Awa

Postgres-native job queue for Rust and Python.

Awa (Māori: river) fills the gap between Postgres event queues that are too narrow for real job-queue behavior and language-specific job frameworks (River, Oban, Sidekiq) that couple you to one ecosystem. If you run Rust or Python (or both) on Postgres and want priorities, cron, DLQ, and transactional enqueue without Redis or RabbitMQ, Awa is built for you.

Core Concepts

A job is a typed payload stored in Postgres until a worker handles it.
A queue is the operational boundary workers subscribe to; use separate queues when workloads need different capacity, ownership, or failure policy.
A scheduled job has a future run_at. Awa stores scheduled jobs outside the ready claim path and promotes them when due. Retry backoff and snooze use the same deferred backlog.
A worker claims a job before running it. The claim increments run_lease, which guards completion so stale workers cannot finish a newer attempt.
A lease is the durable execution record for a live attempt. Short jobs usually stay on the receipt path; jobs that need heartbeat, progress, callbacks, or mutable attempt state materialize a lease row.
A lane is the ordered stream for one (queue, priority, enqueue_shard). FIFO is strict inside a lane; raising shard count creates partitioned FIFO.
A queue fanout maps one hot logical workload to several physical queues so workers can drain independent claim/completion streams while preserving normal Awa durability and rescue semantics.
A segment is a ring partition Awa can rotate and later truncate. Segments keep high-churn queue history off long-lived row-vacuum paths.
A ready tombstone is a small marker saying an immutable ready row should no longer be claimed, for example after cancelling or reprioritizing an unclaimed job. The ready row itself stays append-only until segment prune.

Features

Core queue

Transactional enqueue — insert jobs inside your business transaction. Commit = visible. Rollback = gone.
Unique jobs — declare uniqueness by kind/queue/args; cancel by unique key without storing job IDs.
Priorities, retries, snoozes — exponential backoff with jitter; priority aging for fairness.
Dead Letter Queue — first-class DLQ with per-queue opt-in, retention, and operator retry/purge.
Periodic/cron jobs — leader-elected scheduler with timezone support, atomic enqueue, and per-schedule pause/resume.
Sequential callbacks — wait_for_callback() / resume_external() for multi-step orchestration within a single handler.
Webhook callbacks — park jobs for external completion with optional CEL-expression filtering.

Runtime

Rust and Python workers — same queues, same storage engine, mixed deployments.
Crash recovery — heartbeat + hard deadline rescue. Stale jobs recovered automatically.
Runtime-owned maintenance — dispatch, rescue, queue/lease/claim ring rotation, pruning, and cleanup run in the worker fleet; no pg_cron ticker required.
Segmented queue storage — append-only ready/terminal partitions, a small ready-tombstone ledger, rotating lease and receipt rings, and separate deferred/DLQ tables keep queue history and execution churn off the dispatch path.
LISTEN/NOTIFY wakeup — millisecond-scale pickup latency.
HTTP Worker — feature-gated worker that dispatches jobs to serverless functions (Lambda, Cloud Run) via HTTP with BLAKE3-signed callback auth.

==================================================

REQUEST >>
Please list every feature name under the Runtime heading of the Awa page above.

DATA SECTION >>
==================================================

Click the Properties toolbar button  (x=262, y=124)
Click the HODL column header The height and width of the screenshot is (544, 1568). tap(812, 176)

==================================================

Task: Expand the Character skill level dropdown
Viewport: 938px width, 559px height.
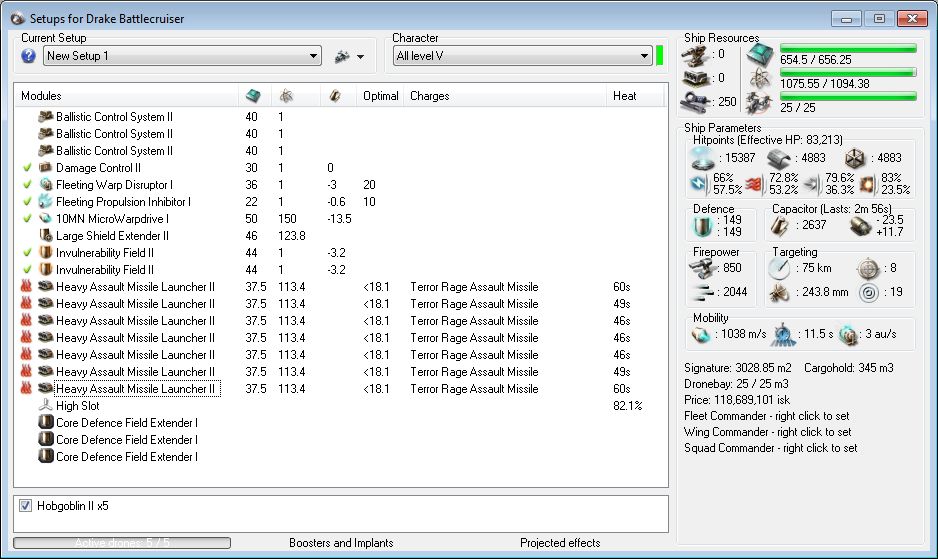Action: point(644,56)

==================================================

SOLUTION TO THIS TASK >>
- Rust and Python workers
- Crash recovery
- Runtime-owned maintenance
- Segmented queue storage
- LISTEN/NOTIFY wakeup
- HTTP Worker